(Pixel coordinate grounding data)

>>

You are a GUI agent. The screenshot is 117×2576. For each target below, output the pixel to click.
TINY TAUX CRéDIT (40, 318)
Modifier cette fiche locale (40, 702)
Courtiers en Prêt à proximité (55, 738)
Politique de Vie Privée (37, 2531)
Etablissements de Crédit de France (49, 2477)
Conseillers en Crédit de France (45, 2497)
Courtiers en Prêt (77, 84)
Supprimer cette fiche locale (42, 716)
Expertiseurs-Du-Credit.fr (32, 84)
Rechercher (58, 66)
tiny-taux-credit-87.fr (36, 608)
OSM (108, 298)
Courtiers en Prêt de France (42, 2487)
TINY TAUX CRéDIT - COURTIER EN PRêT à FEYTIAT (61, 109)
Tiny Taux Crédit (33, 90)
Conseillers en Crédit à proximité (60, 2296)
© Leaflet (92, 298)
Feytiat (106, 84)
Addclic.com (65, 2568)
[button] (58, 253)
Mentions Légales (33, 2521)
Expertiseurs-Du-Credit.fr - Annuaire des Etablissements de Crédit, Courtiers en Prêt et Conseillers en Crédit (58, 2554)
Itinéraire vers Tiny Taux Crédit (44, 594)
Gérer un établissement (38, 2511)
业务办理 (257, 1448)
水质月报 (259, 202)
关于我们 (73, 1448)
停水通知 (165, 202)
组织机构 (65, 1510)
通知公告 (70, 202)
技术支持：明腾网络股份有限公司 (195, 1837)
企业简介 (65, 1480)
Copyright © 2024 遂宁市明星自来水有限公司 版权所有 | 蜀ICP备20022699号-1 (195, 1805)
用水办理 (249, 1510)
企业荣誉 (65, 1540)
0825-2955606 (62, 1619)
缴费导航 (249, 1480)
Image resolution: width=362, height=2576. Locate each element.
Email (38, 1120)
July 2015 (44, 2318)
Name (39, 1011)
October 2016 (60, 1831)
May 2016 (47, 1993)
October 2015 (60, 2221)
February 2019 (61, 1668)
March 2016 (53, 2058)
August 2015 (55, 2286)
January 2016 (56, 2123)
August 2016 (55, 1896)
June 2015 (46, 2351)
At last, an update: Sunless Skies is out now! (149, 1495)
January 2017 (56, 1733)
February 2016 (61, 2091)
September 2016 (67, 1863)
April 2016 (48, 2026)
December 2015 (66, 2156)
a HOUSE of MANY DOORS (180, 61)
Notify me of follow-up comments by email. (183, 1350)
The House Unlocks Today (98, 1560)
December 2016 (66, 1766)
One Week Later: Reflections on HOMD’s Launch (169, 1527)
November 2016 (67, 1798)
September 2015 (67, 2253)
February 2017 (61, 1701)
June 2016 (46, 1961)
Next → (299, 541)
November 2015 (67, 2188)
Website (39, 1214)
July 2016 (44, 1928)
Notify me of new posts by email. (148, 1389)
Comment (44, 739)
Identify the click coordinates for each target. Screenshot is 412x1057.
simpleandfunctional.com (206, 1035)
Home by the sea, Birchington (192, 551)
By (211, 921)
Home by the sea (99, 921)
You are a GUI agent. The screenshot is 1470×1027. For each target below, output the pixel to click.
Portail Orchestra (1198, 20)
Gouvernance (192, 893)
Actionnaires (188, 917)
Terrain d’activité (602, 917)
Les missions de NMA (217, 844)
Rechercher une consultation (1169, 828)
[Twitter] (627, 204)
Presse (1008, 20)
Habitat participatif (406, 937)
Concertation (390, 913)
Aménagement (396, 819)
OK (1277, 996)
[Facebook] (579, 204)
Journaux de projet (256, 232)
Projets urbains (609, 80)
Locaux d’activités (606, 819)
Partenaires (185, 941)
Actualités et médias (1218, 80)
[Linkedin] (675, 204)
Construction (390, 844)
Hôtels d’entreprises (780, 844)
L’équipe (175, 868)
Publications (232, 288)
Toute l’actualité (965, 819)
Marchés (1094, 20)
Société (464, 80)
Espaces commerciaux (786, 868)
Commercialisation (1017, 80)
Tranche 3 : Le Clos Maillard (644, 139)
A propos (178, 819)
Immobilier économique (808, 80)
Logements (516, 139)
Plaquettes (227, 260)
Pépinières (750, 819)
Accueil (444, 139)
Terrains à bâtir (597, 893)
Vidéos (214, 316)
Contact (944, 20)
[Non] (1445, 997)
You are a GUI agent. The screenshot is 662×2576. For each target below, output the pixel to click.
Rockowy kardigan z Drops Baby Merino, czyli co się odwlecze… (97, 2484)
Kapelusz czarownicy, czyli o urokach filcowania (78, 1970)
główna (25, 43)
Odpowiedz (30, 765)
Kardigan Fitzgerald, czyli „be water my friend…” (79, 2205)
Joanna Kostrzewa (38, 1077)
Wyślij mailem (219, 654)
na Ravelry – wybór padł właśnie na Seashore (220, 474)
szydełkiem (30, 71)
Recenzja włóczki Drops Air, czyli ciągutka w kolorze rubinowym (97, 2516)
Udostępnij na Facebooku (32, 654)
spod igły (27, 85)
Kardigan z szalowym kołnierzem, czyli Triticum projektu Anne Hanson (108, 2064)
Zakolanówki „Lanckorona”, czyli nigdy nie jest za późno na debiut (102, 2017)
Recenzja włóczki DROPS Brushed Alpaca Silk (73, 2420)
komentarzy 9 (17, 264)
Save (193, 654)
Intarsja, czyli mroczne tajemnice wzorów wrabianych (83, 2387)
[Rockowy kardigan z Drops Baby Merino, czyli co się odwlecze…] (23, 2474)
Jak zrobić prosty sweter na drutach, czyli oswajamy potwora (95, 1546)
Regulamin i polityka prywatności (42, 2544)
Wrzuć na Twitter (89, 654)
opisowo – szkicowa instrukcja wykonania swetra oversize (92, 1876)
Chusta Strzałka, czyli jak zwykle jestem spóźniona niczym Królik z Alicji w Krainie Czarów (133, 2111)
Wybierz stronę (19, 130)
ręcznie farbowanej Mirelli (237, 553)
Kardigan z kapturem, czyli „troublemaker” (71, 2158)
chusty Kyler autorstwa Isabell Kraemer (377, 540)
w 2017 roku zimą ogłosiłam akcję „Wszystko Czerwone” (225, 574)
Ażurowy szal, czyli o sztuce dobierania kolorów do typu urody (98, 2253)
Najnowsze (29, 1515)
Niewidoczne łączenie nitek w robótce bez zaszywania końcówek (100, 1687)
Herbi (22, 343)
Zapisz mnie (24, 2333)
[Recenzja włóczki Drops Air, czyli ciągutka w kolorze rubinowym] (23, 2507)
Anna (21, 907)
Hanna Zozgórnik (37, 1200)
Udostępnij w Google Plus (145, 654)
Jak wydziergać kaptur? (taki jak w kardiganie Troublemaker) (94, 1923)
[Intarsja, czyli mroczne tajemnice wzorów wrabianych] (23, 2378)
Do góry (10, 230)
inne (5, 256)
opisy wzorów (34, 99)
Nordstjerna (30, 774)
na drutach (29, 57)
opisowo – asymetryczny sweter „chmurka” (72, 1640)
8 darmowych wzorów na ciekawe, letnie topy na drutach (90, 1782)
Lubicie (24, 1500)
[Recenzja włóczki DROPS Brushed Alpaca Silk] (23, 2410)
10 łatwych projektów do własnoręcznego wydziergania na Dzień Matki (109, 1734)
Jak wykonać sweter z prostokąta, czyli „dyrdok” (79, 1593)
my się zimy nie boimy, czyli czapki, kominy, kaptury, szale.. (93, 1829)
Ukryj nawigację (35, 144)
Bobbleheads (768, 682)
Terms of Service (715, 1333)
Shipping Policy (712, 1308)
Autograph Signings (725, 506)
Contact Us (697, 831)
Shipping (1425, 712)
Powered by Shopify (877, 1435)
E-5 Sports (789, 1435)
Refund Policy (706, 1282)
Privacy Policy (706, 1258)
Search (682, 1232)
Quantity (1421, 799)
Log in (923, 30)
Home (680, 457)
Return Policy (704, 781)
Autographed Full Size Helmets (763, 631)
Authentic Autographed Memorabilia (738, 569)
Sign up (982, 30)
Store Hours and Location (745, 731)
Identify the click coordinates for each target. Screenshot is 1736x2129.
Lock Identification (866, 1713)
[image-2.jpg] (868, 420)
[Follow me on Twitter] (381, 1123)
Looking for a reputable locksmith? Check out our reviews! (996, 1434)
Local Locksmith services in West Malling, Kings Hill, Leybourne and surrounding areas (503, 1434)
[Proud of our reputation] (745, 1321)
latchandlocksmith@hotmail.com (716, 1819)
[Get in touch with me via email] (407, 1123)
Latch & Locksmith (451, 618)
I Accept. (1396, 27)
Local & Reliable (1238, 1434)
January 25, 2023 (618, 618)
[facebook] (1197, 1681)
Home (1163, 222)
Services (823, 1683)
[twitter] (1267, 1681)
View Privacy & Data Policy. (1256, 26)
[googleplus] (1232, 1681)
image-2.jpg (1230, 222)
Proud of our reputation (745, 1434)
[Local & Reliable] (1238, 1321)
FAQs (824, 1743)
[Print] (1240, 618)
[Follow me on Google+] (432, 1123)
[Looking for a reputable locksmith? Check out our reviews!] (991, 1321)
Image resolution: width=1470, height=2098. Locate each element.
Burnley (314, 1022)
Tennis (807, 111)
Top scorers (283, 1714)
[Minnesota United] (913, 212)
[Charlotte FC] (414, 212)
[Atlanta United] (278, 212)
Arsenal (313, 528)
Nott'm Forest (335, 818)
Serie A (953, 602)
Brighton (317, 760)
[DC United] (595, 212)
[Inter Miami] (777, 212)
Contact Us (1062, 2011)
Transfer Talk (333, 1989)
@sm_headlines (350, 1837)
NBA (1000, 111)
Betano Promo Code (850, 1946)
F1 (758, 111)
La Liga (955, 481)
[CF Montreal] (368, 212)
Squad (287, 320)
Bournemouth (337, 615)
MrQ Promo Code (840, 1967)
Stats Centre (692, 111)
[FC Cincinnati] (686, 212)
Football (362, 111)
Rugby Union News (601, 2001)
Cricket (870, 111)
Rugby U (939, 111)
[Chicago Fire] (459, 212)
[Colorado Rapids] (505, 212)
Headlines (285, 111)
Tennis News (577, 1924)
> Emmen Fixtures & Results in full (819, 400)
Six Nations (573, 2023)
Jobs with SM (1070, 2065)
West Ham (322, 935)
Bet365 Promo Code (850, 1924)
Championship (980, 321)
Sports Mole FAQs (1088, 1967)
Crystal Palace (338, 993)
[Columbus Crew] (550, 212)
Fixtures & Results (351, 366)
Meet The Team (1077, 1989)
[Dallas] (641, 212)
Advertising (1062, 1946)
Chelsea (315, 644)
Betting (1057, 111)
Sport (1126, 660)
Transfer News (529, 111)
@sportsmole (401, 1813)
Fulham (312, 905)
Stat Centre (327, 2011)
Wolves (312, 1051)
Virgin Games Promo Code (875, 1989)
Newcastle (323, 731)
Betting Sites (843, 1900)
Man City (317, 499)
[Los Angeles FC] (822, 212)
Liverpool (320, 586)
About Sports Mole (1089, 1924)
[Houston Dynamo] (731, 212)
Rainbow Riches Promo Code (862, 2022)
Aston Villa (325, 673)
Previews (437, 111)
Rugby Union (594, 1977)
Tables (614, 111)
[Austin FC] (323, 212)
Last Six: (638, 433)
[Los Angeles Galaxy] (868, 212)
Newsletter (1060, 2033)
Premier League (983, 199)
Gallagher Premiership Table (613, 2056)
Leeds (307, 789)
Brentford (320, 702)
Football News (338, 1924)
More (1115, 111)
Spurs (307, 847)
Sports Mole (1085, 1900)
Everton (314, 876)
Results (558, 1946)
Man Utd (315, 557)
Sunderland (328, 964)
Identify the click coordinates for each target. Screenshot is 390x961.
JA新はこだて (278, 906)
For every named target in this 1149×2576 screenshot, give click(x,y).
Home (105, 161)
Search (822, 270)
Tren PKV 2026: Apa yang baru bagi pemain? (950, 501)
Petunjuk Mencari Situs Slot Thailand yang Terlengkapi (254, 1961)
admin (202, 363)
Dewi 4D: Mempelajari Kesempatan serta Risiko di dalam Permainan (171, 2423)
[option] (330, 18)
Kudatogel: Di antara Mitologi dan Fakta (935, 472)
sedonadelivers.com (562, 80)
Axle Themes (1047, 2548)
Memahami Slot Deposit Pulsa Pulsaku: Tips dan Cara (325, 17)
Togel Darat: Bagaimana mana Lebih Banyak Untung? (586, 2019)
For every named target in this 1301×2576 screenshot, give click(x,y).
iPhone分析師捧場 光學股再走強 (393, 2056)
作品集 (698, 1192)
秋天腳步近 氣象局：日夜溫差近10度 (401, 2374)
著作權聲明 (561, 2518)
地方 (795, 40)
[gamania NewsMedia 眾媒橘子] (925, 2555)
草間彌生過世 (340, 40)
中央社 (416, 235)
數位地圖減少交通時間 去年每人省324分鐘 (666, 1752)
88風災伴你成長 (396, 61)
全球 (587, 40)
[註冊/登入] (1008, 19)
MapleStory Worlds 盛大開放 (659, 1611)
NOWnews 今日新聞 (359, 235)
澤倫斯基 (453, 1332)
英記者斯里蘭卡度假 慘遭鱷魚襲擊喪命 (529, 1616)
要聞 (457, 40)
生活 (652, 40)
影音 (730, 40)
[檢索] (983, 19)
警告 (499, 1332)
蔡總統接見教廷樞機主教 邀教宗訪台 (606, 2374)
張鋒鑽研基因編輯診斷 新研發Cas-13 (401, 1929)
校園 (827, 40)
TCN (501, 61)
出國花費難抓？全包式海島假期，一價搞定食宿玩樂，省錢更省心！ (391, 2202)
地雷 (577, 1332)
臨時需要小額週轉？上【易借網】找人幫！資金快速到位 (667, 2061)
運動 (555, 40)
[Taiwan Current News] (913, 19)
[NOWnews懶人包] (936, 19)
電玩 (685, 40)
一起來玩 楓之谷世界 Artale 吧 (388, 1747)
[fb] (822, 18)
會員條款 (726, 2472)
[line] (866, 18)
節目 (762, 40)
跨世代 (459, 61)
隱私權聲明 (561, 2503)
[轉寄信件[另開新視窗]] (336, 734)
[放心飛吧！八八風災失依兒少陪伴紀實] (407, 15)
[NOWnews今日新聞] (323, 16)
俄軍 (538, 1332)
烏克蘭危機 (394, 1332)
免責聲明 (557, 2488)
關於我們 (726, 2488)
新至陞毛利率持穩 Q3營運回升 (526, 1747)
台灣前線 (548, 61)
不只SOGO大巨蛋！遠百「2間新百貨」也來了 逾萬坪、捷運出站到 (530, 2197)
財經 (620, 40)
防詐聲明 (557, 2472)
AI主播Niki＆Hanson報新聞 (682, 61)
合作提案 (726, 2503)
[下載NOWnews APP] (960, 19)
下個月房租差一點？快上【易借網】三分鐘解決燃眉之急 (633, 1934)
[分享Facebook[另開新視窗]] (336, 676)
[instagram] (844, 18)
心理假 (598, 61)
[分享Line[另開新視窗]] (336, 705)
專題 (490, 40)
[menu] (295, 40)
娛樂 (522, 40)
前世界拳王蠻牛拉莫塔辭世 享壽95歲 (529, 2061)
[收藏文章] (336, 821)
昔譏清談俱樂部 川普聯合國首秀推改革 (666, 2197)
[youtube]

<<

Activity – Set down, exactly and only, the lines running from the one holding "MapleStory Worlds 盛大開放 (659, 1611)" through the end of the records above, both ends included.

Response area –
MapleStory Worlds 盛大開放 (659, 1611)
NOWnews 今日新聞 (359, 235)
澤倫斯基 (453, 1332)
英記者斯里蘭卡度假 慘遭鱷魚襲擊喪命 (529, 1616)
要聞 (457, 40)
生活 (652, 40)
影音 (730, 40)
[檢索] (983, 19)
警告 (499, 1332)
蔡總統接見教廷樞機主教 邀教宗訪台 (606, 2374)
張鋒鑽研基因編輯診斷 新研發Cas-13 (401, 1929)
校園 (827, 40)
TCN (501, 61)
出國花費難抓？全包式海島假期，一價搞定食宿玩樂，省錢更省心！ (391, 2202)
地雷 (577, 1332)
臨時需要小額週轉？上【易借網】找人幫！資金快速到位 (667, 2061)
運動 (555, 40)
[Taiwan Current News] (913, 19)
[NOWnews懶人包] (936, 19)
電玩 (685, 40)
一起來玩 楓之谷世界 Artale 吧 (388, 1747)
[fb] (822, 18)
會員條款 (726, 2472)
[line] (866, 18)
節目 (762, 40)
跨世代 (459, 61)
隱私權聲明 (561, 2503)
[轉寄信件[另開新視窗]] (336, 734)
[放心飛吧！八八風災失依兒少陪伴紀實] (407, 15)
[NOWnews今日新聞] (323, 16)
俄軍 (538, 1332)
烏克蘭危機 (394, 1332)
免責聲明 (557, 2488)
關於我們 (726, 2488)
新至陞毛利率持穩 Q3營運回升 (526, 1747)
台灣前線 (548, 61)
不只SOGO大巨蛋！遠百「2間新百貨」也來了 逾萬坪、捷運出站到 (530, 2197)
財經 (620, 40)
防詐聲明 (557, 2472)
AI主播Niki＆Hanson報新聞 (682, 61)
合作提案 (726, 2503)
[下載NOWnews APP] (960, 19)
下個月房租差一點？快上【易借網】三分鐘解決燃眉之急 (633, 1934)
[分享Facebook[另開新視窗]] (336, 676)
[instagram] (844, 18)
心理假 (598, 61)
[分享Line[另開新視窗]] (336, 705)
專題 (490, 40)
[menu] (295, 40)
娛樂 (522, 40)
前世界拳王蠻牛拉莫塔辭世 享壽95歲 (529, 2061)
[收藏文章] (336, 821)
昔譏清談俱樂部 川普聯合國首秀推改革 (666, 2197)
[youtube]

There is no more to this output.